As I write, more than 57% of more than 72,000 respondents to an MSNBC internet poll have answered yes to the question, "Should the U.S. send more troops to Afghanistan?" Less than 38% answered in the negative, the remainder being undecided. It's an odd result if you presume that MSNBC internet readers would have the same biases one would attribute to a regular MSNBC viewer. I took such people to be anti-war in general, but I suppose most were only opposed to the invasion of Iraq while endorsing the Democratic line that the proper battlefront for the War on Terror was Afghanistan all along. This turns out to be the sort of poll that puts words in your mouth. You can't just say "Yes" to the proposition, because the site appends this comment to that option: "The Taliban must be defeated." Your vote thus becomes a referendum on the Taliban as well as on the necessity of an American troop escalation.
I'm sure some people will infer that voting "No" must mean that you think the Taliban are fine folk and in no way objectionable to the liberal conscience. If any of those people think otherwise, they'll be more likely to vote "Yes" than they otherwise might. But it should be remembered that the War on Terror, such as it is, is not supposed to be about the Taliban as such. It's a War on Terror, not a war on Islamism or Pashtun Hillbillies. The object of the Afghan phase of the war, as any pundit will tell you, is to prevent the country from once again becoming an al-Qaeda base. There are two theoretical ways of doing this. One would be to exterminate every known Islamist in the country and extirpate Islam itself. Good luck with that one. The other way would be to cut a deal with the Taliban on the premise that what they really want is to run their own country their own way, unmolested. If they could be convinced that the heads of Osama bin Laden, Dr. Zawahiri, et al would seal the deal, they just might do it. To presume that they never ever would betray bin Laden is to let your own propaganda stereotype of the Taliban get in the way of dealing with the actual people in front of you.
Of course, some people might affirm that "The Taliban must be defeated" because the Taliban on their own terms are atavistic beasts who should never be allowed to have power over anyone else. I agree instantly that life will suck more than it already does for certain groups in Afghanistan if the Taliban get back in the saddle, but if you as an American claim that that's your business, then you're claiming to rule the world. Since there is as yet no social contract binding all the people on Earth to each other as individuals, I regret to say that dealing with tyranny is a matter of personal responsibility for the oppressed of any given nation. It is not an American's job to liberate the oppressed of another country unless that country is waging aggressive war against us and their oppression is a tool of their aggression.
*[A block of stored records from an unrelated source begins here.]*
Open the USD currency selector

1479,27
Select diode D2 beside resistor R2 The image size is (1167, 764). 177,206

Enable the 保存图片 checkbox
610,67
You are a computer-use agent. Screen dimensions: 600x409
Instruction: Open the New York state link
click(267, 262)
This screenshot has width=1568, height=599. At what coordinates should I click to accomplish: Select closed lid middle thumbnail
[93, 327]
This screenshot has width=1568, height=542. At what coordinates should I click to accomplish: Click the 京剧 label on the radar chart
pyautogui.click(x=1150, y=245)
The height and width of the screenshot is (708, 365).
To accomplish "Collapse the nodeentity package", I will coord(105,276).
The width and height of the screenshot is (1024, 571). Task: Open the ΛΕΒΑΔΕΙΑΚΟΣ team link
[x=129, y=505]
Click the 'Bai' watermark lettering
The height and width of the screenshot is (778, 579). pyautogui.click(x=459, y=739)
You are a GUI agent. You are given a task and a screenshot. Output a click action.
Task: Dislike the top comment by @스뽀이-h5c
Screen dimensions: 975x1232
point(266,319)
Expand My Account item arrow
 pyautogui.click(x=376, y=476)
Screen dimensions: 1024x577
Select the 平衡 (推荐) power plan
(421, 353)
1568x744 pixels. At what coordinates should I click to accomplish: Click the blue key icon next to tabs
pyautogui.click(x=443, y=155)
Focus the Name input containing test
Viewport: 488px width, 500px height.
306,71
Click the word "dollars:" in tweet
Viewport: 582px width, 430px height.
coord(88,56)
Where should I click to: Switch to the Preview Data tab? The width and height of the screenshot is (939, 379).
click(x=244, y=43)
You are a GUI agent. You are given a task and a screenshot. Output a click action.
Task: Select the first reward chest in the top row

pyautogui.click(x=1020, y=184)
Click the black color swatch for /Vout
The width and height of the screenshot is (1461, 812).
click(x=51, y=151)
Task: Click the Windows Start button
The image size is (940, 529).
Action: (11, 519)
If the Taliban can be trusted to leave us alone, we'd have an obligation to leave them alone, apart from cheering on anyone who manages to escape or, better yet, manages to replace the Taliban with something better without anyone's help. So unless the Taliban themselves are found conniving in plots to attack the United States, the notion that they "must be defeated" has no place in a serious debate over the future of American troops in Afghanistan, and it probably ought to be left out of internet polling as well.
21 September 2009
Subscribe to:
Post Comments (Atom)
1 comment:
I wonder how many people would have answered "yes" if the poll had been worded to the effect "Should the United States send you and/or your children as more troops to Afghanistan to defeat the Taliban?"
In my experience and opinion, the average American is a coward. Very willing to send someone else to fight and die, as long as they are left out of it. What they don't seem to understand is that, in a democracy, the average citizen bears as much guilt for the death and destruction wrought by their country in war as the soldiers who actually do the fighting.